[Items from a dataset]
* * * * * * *

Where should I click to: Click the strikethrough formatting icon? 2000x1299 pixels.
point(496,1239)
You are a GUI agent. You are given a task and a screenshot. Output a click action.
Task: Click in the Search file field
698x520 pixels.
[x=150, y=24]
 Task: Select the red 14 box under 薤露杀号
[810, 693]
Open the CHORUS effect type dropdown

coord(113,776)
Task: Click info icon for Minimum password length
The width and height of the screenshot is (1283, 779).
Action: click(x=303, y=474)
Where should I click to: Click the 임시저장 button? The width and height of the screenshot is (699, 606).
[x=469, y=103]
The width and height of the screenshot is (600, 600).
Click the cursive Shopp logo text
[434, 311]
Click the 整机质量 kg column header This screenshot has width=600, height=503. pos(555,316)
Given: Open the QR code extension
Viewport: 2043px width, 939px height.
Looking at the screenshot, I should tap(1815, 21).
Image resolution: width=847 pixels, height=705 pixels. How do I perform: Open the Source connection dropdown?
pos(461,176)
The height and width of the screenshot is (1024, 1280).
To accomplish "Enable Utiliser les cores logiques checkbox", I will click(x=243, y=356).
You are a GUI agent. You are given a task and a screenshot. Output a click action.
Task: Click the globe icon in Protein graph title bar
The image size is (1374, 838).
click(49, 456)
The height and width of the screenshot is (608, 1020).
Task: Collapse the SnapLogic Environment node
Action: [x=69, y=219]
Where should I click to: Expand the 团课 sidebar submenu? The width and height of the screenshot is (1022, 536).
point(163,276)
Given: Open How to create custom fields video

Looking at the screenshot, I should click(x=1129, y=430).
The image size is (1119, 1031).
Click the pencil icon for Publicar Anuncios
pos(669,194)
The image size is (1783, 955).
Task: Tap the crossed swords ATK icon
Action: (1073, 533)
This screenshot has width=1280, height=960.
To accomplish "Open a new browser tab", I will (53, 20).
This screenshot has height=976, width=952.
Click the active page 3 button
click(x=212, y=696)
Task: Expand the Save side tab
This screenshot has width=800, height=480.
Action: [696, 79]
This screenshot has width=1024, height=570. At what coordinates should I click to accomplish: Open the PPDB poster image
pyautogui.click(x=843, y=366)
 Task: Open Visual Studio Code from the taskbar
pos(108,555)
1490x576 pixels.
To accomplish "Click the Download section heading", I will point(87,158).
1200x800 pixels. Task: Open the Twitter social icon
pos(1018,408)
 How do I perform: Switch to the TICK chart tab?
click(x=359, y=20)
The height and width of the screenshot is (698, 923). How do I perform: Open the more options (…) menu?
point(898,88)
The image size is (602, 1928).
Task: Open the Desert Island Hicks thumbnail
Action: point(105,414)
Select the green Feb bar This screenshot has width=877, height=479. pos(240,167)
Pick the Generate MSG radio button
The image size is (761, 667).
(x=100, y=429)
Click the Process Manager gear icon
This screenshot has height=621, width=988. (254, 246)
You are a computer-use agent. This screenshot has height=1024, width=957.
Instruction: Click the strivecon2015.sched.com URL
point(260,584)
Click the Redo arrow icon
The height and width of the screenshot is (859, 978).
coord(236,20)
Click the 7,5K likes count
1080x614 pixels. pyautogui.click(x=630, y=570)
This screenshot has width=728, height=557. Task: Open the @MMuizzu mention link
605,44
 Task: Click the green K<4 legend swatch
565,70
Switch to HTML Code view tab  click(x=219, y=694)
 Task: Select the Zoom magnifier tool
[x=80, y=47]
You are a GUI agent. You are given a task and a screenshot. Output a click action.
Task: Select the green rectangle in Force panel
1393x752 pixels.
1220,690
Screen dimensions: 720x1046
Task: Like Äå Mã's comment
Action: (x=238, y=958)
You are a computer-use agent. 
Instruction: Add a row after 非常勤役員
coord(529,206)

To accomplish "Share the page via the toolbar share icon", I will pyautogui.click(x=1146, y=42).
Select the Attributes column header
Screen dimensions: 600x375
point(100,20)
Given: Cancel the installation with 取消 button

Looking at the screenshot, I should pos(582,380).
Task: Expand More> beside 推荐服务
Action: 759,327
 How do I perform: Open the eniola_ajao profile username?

* * * * * * *

**WORK ORDER**
Output the records verbatim, from the first line to the last.

**REPLY**
Where should I click to: Click the strikethrough formatting icon? 2000x1299 pixels.
point(496,1239)
You are a GUI agent. You are given a task and a screenshot. Output a click action.
Task: Click in the Search file field
698x520 pixels.
[x=150, y=24]
 Task: Select the red 14 box under 薤露杀号
[810, 693]
Open the CHORUS effect type dropdown

coord(113,776)
Task: Click info icon for Minimum password length
The width and height of the screenshot is (1283, 779).
Action: click(x=303, y=474)
Where should I click to: Click the 임시저장 button? The width and height of the screenshot is (699, 606).
[x=469, y=103]
The width and height of the screenshot is (600, 600).
Click the cursive Shopp logo text
[434, 311]
Click the 整机质量 kg column header This screenshot has width=600, height=503. pos(555,316)
Given: Open the QR code extension
Viewport: 2043px width, 939px height.
Looking at the screenshot, I should tap(1815, 21).
Image resolution: width=847 pixels, height=705 pixels. How do I perform: Open the Source connection dropdown?
pos(461,176)
The height and width of the screenshot is (1024, 1280).
To accomplish "Enable Utiliser les cores logiques checkbox", I will click(x=243, y=356).
You are a GUI agent. You are given a task and a screenshot. Output a click action.
Task: Click the globe icon in Protein graph title bar
The image size is (1374, 838).
click(49, 456)
The height and width of the screenshot is (608, 1020).
Task: Collapse the SnapLogic Environment node
Action: [x=69, y=219]
Where should I click to: Expand the 团课 sidebar submenu? The width and height of the screenshot is (1022, 536).
point(163,276)
Given: Open How to create custom fields video

Looking at the screenshot, I should click(x=1129, y=430).
The image size is (1119, 1031).
Click the pencil icon for Publicar Anuncios
pos(669,194)
The image size is (1783, 955).
Task: Tap the crossed swords ATK icon
Action: (1073, 533)
This screenshot has width=1280, height=960.
To accomplish "Open a new browser tab", I will (53, 20).
This screenshot has height=976, width=952.
Click the active page 3 button
click(x=212, y=696)
Task: Expand the Save side tab
This screenshot has width=800, height=480.
Action: [696, 79]
This screenshot has width=1024, height=570. At what coordinates should I click to accomplish: Open the PPDB poster image
pyautogui.click(x=843, y=366)
 Task: Open Visual Studio Code from the taskbar
pos(108,555)
1490x576 pixels.
To accomplish "Click the Download section heading", I will point(87,158).
1200x800 pixels. Task: Open the Twitter social icon
pos(1018,408)
 How do I perform: Switch to the TICK chart tab?
click(x=359, y=20)
The height and width of the screenshot is (698, 923). How do I perform: Open the more options (…) menu?
point(898,88)
The image size is (602, 1928).
Task: Open the Desert Island Hicks thumbnail
Action: point(105,414)
Select the green Feb bar This screenshot has width=877, height=479. pos(240,167)
Pick the Generate MSG radio button
The image size is (761, 667).
(x=100, y=429)
Click the Process Manager gear icon
This screenshot has height=621, width=988. (254, 246)
You are a computer-use agent. This screenshot has height=1024, width=957.
Instruction: Click the strivecon2015.sched.com URL
point(260,584)
Click the Redo arrow icon
The height and width of the screenshot is (859, 978).
coord(236,20)
Click the 7,5K likes count
1080x614 pixels. pyautogui.click(x=630, y=570)
This screenshot has width=728, height=557. Task: Open the @MMuizzu mention link
605,44
 Task: Click the green K<4 legend swatch
565,70
Switch to HTML Code view tab  click(x=219, y=694)
 Task: Select the Zoom magnifier tool
[x=80, y=47]
You are a GUI agent. You are given a task and a screenshot. Output a click action.
Task: Select the green rectangle in Force panel
1393x752 pixels.
1220,690
Screen dimensions: 720x1046
Task: Like Äå Mã's comment
Action: (x=238, y=958)
You are a computer-use agent. 
Instruction: Add a row after 非常勤役員
coord(529,206)

To accomplish "Share the page via the toolbar share icon", I will pyautogui.click(x=1146, y=42).
Select the Attributes column header
Screen dimensions: 600x375
point(100,20)
Given: Cancel the installation with 取消 button

Looking at the screenshot, I should pos(582,380).
Task: Expand More> beside 推荐服务
Action: 759,327
 How do I perform: Open the eniola_ajao profile username?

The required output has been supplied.